_Problem to work on_.
Return verbatim the run of lines that opens with the line holding "Select the Front view label" and closes with the last line of the records.

++++ Provided data

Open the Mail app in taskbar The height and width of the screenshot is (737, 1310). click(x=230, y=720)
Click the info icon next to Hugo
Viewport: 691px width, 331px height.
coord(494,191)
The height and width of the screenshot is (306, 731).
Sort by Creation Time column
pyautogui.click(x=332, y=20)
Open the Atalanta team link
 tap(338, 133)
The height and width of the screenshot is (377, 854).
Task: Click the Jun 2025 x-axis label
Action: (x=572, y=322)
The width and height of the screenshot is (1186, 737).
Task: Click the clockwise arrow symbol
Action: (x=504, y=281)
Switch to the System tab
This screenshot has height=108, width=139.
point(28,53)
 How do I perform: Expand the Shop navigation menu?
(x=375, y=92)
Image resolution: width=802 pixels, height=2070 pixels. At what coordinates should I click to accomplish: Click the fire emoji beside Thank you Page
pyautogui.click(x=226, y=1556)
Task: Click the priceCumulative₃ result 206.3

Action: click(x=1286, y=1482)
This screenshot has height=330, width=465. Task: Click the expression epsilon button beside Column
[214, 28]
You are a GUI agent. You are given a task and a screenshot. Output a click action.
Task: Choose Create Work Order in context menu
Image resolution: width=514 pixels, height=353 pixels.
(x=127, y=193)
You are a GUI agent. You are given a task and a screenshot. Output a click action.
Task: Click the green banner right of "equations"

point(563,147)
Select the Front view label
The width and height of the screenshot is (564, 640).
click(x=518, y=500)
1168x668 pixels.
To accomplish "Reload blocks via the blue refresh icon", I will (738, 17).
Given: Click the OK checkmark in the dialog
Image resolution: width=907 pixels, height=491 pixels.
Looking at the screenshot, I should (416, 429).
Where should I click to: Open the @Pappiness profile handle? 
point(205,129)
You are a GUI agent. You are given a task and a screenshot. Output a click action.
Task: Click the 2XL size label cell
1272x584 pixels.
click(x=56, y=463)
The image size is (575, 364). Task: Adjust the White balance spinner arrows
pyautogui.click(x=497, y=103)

++++++++

_Answer below_.
Select the Front view label
The width and height of the screenshot is (564, 640).
click(x=518, y=500)
1168x668 pixels.
To accomplish "Reload blocks via the blue refresh icon", I will (738, 17).
Given: Click the OK checkmark in the dialog
Image resolution: width=907 pixels, height=491 pixels.
Looking at the screenshot, I should (416, 429).
Where should I click to: Open the @Pappiness profile handle? 
point(205,129)
You are a GUI agent. You are given a task and a screenshot. Output a click action.
Task: Click the 2XL size label cell
1272x584 pixels.
click(x=56, y=463)
The image size is (575, 364). Task: Adjust the White balance spinner arrows
pyautogui.click(x=497, y=103)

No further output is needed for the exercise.